By July, hospitalized for a flare-up of the back problems caused by the daily lifting of her grown son, Maribel refused to be discharged until she had a commitment that she would get some help at home. The promised services never materialized.
''That's because the term 'respite care' is a joke on Cape Cod," Turner said. ''There is none to be had. It is hard work on difficult, emotional cases. Who is going to do it for the amount of money the state is willing to pay? In reality, no one."
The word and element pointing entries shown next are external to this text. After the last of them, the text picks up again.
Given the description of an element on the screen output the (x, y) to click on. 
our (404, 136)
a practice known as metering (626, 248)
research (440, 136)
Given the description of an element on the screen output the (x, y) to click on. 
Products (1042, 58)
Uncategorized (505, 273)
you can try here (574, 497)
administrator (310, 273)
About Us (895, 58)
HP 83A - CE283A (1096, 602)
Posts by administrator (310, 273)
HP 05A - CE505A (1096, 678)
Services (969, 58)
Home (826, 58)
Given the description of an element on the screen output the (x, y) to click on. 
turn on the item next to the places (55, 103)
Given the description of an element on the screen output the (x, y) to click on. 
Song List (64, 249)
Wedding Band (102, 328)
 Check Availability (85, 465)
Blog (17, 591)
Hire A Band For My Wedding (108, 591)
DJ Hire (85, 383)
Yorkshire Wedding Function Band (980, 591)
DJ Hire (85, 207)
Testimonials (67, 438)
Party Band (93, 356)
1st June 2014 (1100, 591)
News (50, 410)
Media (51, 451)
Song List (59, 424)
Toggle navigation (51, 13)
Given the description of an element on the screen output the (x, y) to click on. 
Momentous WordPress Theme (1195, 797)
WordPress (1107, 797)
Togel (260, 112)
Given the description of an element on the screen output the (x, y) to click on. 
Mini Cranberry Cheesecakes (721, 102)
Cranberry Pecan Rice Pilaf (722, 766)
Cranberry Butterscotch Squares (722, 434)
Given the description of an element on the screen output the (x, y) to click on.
Maribel Fernandez knows that now. This week, when she heard that funding is available for her to have help at home, she learned that no one could be found to provide it. ''I love my son. I have taken care of him all his life. It is hard to admit that I cannot give him what he needs anymore," she said tearfully. ''I am just looking for some help."
William Butler is legal counsel for the Barnstable schools. Unable to discuss the particulars of the case, he said, he ''can certainly share the family's frustration."
''It is not easy to negotiate the labyrinth of DOE, DMR, Special Ed, and whatever human services might be involved. It has to be frustrating," he said.
Andres is the second of three sons in the Fernandez family. The others are in college together, back in Illinois. Their mother was not there when her youngest moved into his freshman dorm. She expects to miss Parents' Weekend next month, too.
She shouldn't have to. It is easy for state and local officials to exonerate themselves for their neglect of the Fernandez family. They can go to that meeting tomorrow and do the right thing. If the governor is in the neighborhood, he ought to stop by and make them.